* Task statement *
According to the comments about MENACE, where did the writer first encounter MENACE, and at roughly what age?

* Document segment *
+-------+
I really like the physicality of this method of teaching people about ML. Often times people get lost in all the abstraction, especially if they haven't be trained to be comfortable with an abstract concept on top of an abstract concept.

If you want to play against MENACE you can do so here: http://www.mscroggs.co.uk/menace/.

As mentioned in the video I managed to get MENACE to resign on the first turn After just under 40 Games of beating it in a row.

I first "encountered" MENACE in a children's book on robotics after I got my first city library card when I was in the second grade; so around age 7 or so.

The explanation of how it worked, from what I recall, was very brief, and I didn't understand it much at all.

But it was my first introduction to the concept - outside of my experiences with "science fiction" of the time - that an inanimate "machine" could actually learn. This really ignited my passion for computing and robotics, something I have carried with me since.
+-------+
* Information shown *
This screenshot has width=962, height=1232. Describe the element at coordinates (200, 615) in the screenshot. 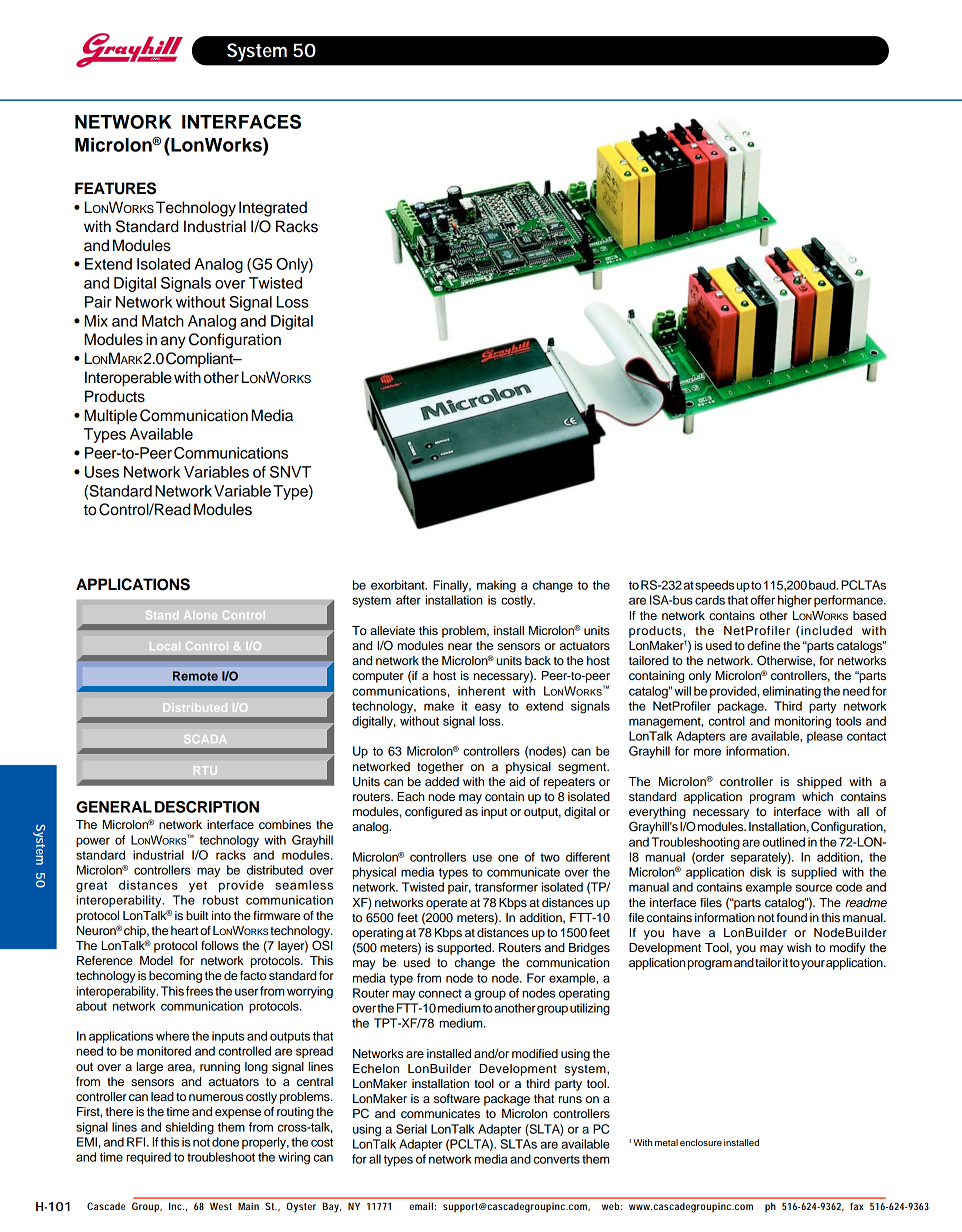

I see `Alone` at that location.
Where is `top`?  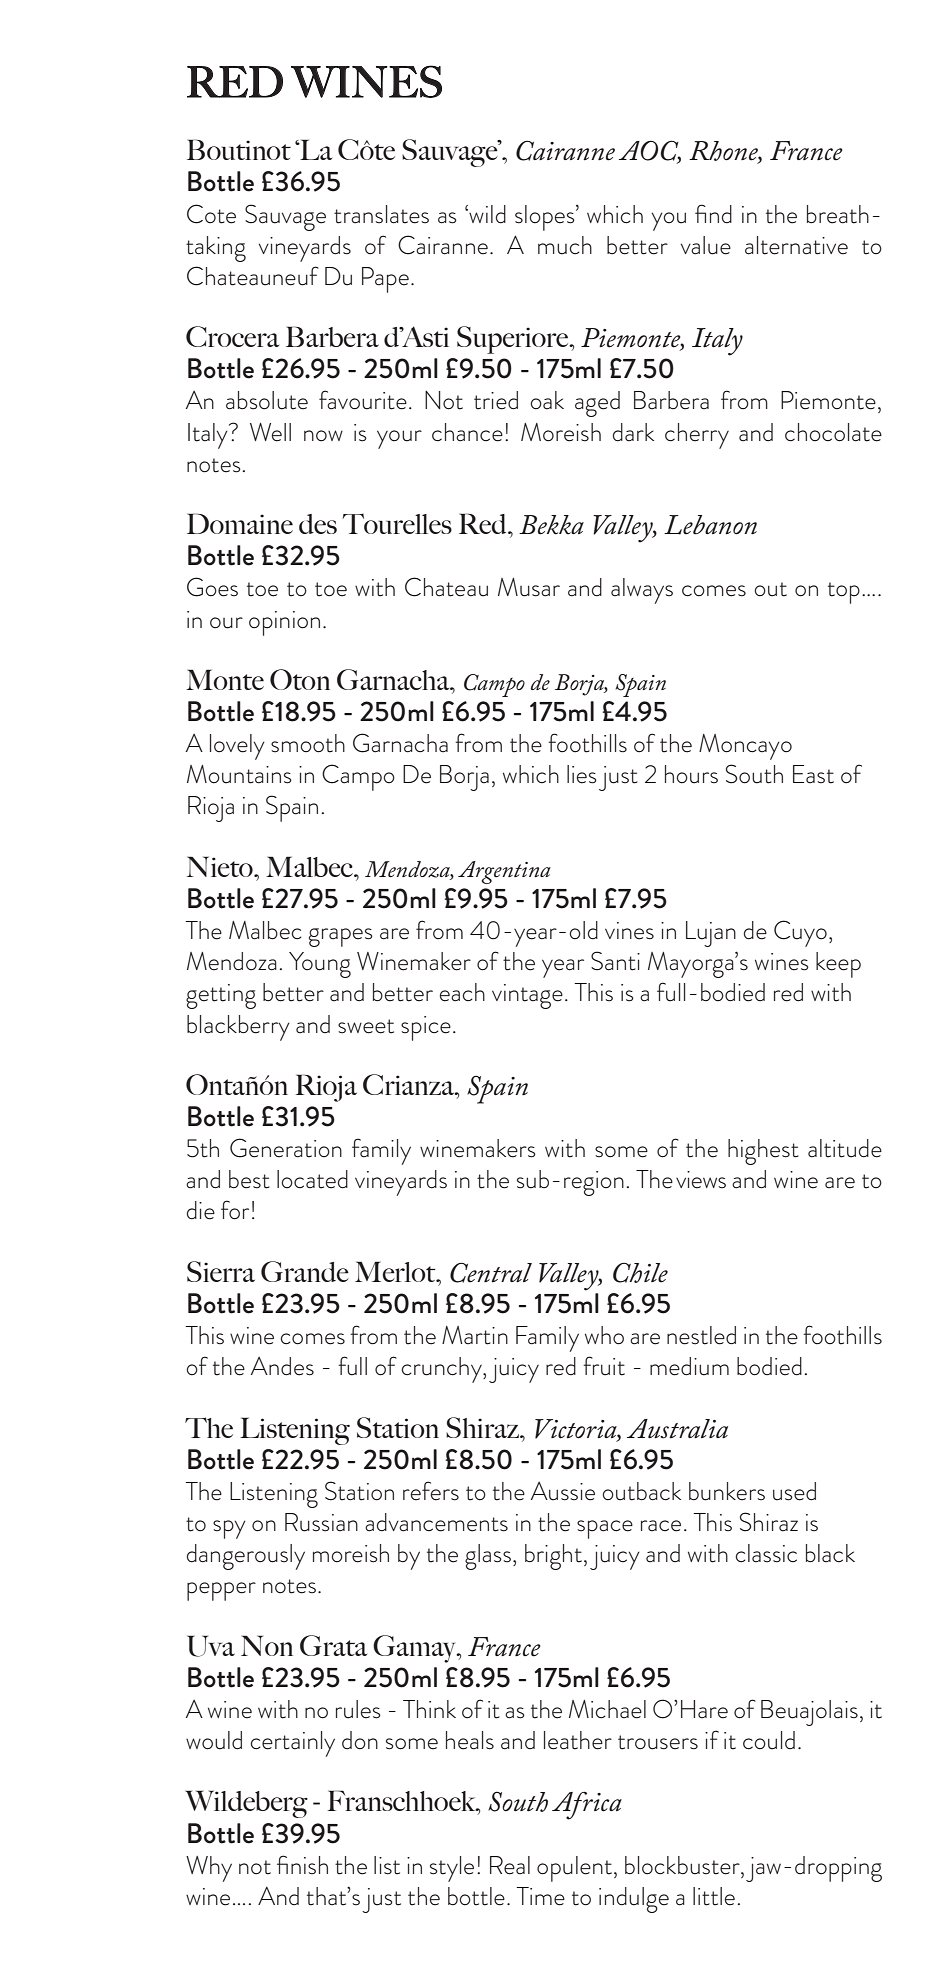
top is located at coordinates (844, 593).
+-------+
* Solved exercise *
In a children's book on robotics, at around age 7.